Unfortunately, the thredds
library does not standardise how to construct URLs so it's a matter of trial-and-error.
Note also that you are accessing an NcML
file, which describes a data set but which does not contain the data. In effect, the NcML file contains the metadata that you would read when you ncdf4::nc_open()
a file. The NcML file itself is an XML document that contains references to the underlying data, possibly distributed over multiple files. You can use the usual ncdf4
syntax to discover file contents and access the data:
names(nc$var)
# [1] "rotated_pole" "lat"
# [3] "lon" "dlyfrzthw"
# [5] "growing_degree_days_gt_4" "heat_wave_frequency_class1"
# [7] "heat_wave_frequency_class2" "heat_wave_frequency_class3"
# [9] "heat_wave_total_length_class1" "heat_wave_total_length_class2"
# [11] "heat_wave_total_length_class3" "liquidprcptot"
# [13] "prcptot" "rx5day"
# [15] "solidprcptot" "tg_mean"
# [17] "tn_days_above_20" "tn_days_above_22"
# [19] "tn_mean" "tx_days_above_30"
# [21] "tx_days_above_32" "tx_mean"
# [23] "lakeFrac" "sftlf"
# [25] "sftof"
lat <- ncvar_get(nc, "lat")
str(lat)
# num [1:706, 1:800] 5.76 5.79 5.82 5.85 5.88 ...
The regular variables I looked at are each about 8.9GB in size so you'll want to subset before you download. That is 800 latitude x 706 longitude in a rotated pole grid, for 151 time steps (1950 - 2100), by 26 realizations (= GCM model runs). These realizations are:
> pavics[["realization"]]$values
[1] "TaiESM1:r1i1p1f1" "BCC-CSM2-MR:r1i1p1f1" "FGOALS-g3:r1i1p1f1"

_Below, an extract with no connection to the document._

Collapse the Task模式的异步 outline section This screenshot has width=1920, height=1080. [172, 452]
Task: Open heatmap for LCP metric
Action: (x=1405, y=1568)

[4] "CanESM5:r1i1p1f1" "CMCC-ESM2:r1i1p1f1" "CNRM-CM6-1:r1i1p1f2"
[7] "CNRM-ESM2-1:r1i1p1f2" "ACCESS-ESM1-5:r1i1p1f1" "ACCESS-CM2:r1i1p1f1"
[10] "MPI-ESM1-2-HR:r1i1p1f1" "EC-Earth3:r1i1p1f1" "EC-Earth3-CC:r1i1p1f1"

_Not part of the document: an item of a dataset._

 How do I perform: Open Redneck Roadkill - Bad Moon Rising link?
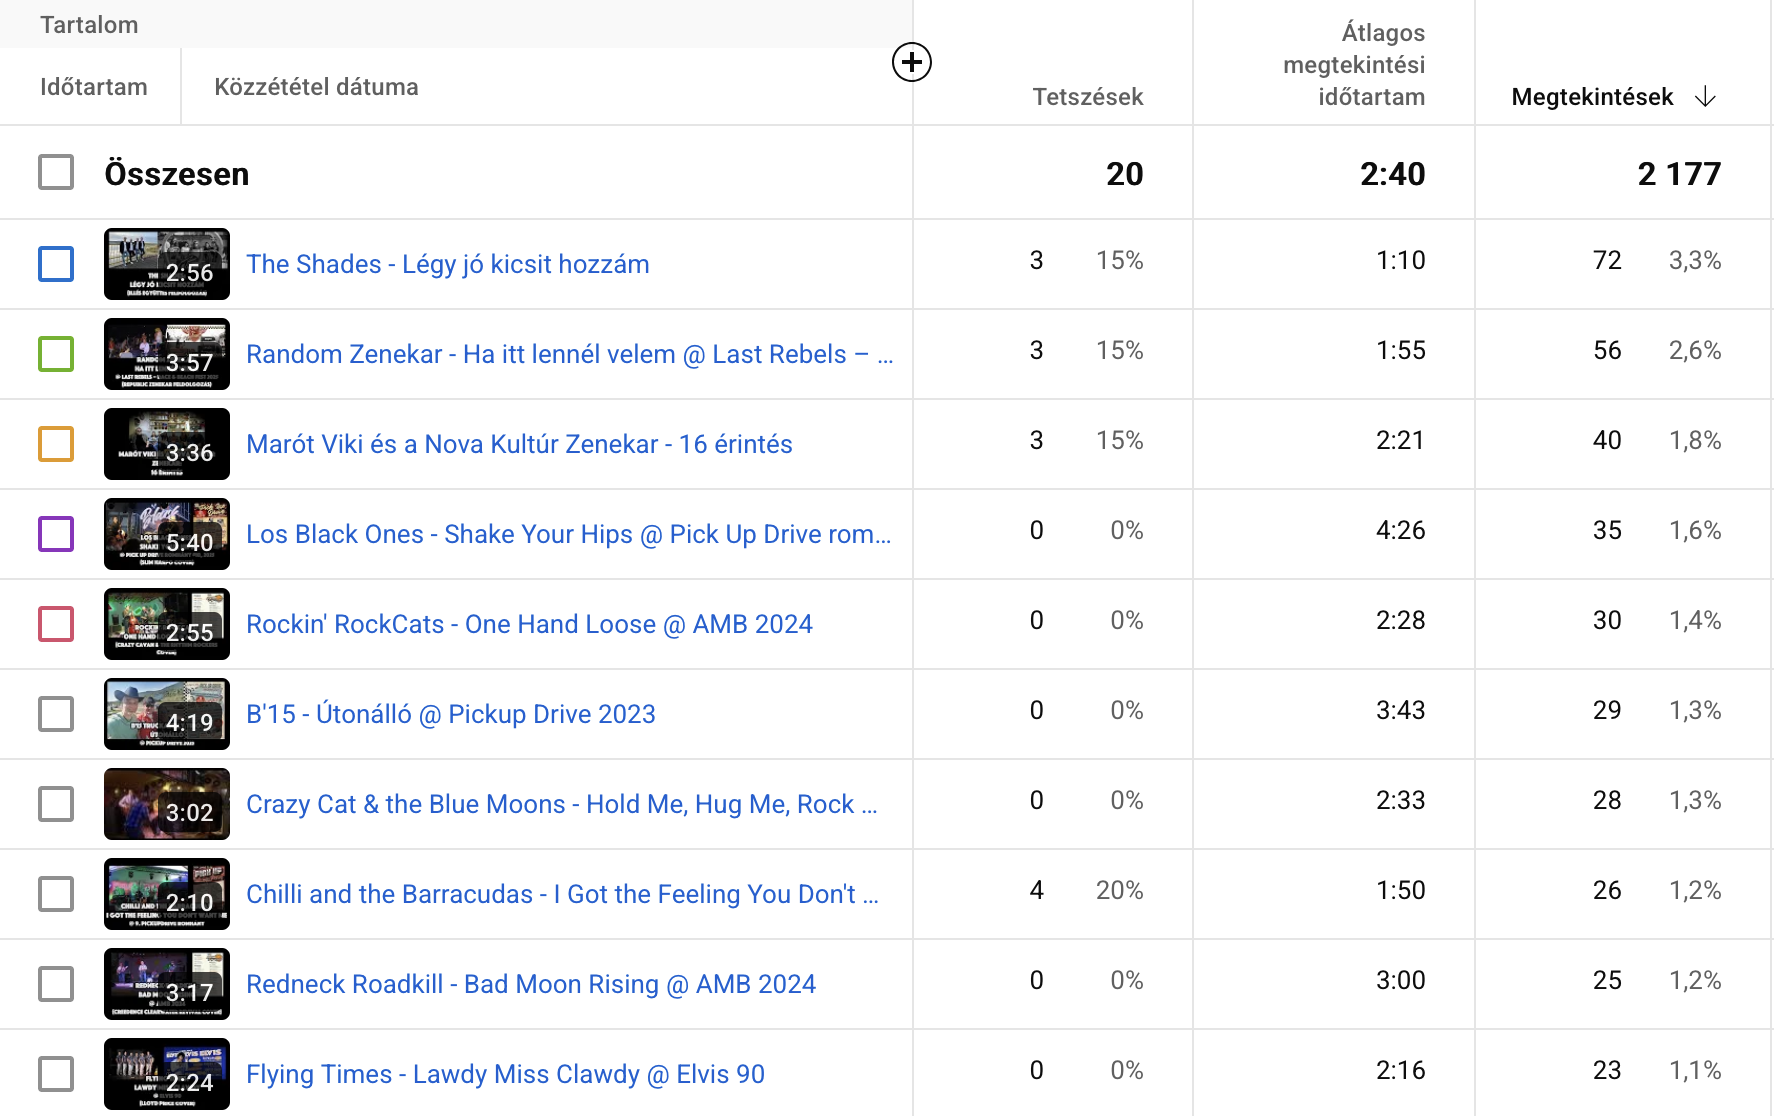(x=530, y=984)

[13] "EC-Earth3-Veg:r1i1p1f1" "INM-CM4-8:r1i1p1f1" "INM-CM5-0:r1i1p1f1"
[16] "IPSL-CM6A-LR:r1i1p1f1" "MIROC-ES2L:r1i1p1f2" "MIROC6:r1i1p1f1"
[19] "UKESM1-0-LL:r1i1p1f2" "MPI-ESM1-2-LR:r1i1p1f1" "MRI-ESM2-0:r1i1p1f1"
[22] "NorESM2-LM:r1i1p1f1" "NorESM2-MM:r1i1p1f1" "KACE-1-0-G:r1i1p1f1"
[25] "GFDL-ESM4:r1i1p1f1" "NESM3:r1i1p1f1"
As per your comment, you want to extract data for Québec province in Canada. There are a few obstacles you have to overcome, after selecting which variable and model/realization you want to use. Let's first see what's in the netCDF resource. For this I am using package ncdfCF
, in its development version on GitHub.
pavics <- ncdf_open(paste0(base_dodsC, data.test$url))
tg <- pavics[["tg_mean"]]
tg
# <Variable> tg_mean
# Long name: Mean daily mean temperature
#
# Axes:
# id axis name long_name length values unit
# 3 X rlon longitude in rotated pole grid 706 [324.60278 ... 388.0528] degrees
# 2 Y rlat latitude in rotated pole grid 800 [-46.17 ... 25.74] degrees
# 4 T time 151 [1950-01-01 ... 2100-01-01] days since 1950-01-01
# 1 realization 26 [TaiESM1:r1i1p1f1, BCC-CSM2-MR:r1i1p1f1, FGOALS...
# rotated_pole coordinates of the rotated North Pole 1 [9.96920996838687e+36]
#
# Auxiliary longitude-latitude grid:
# orientation axis name extent unit
# longitude X lon [-179.992 ... 179.973] degrees_east
# latitude Y lat [5.756 ... 83.982] degrees_north
#
# Attributes:
# (omitted for brevity)
The principal problem is that the data is in a so-called rotated_pole
grid. While the axes are in units of "degrees", this is on an angle to the standard latitude-longitude grid and the values are off, as you have already observed. On top of that, the data is organised differently from what R expects, so if you quickly plot some data (using the terra
package here) you'll get some surprising results:
data <- tg[,,1,1] # Full geographical extent, first time slice, first realization
r <- terra::rast(data)
plot(r)
Apart from North America lying on its side, the distortion in Nunavut should be immediately clear to you. You need to correct for this problem with the rotation and the distortion, which you can do with ncdfCF
while subsetting the data to your area of interest:
# Subset data for Québec, all time steps, one realization
data <- tg$subset(list(X = -79:-56, Y = 44:63, realization = "TaiESM1:r1i1p1f1"))
r <- data$terra() # Convert the ncdfCF object to a terra:SpatRaster
plot(r)
And there you are. You can also do data$array()
to get the values as an array, properly oriented and with dimension names.
ncdfCF
being a very new package, you might run into trouble. If so, open an issue.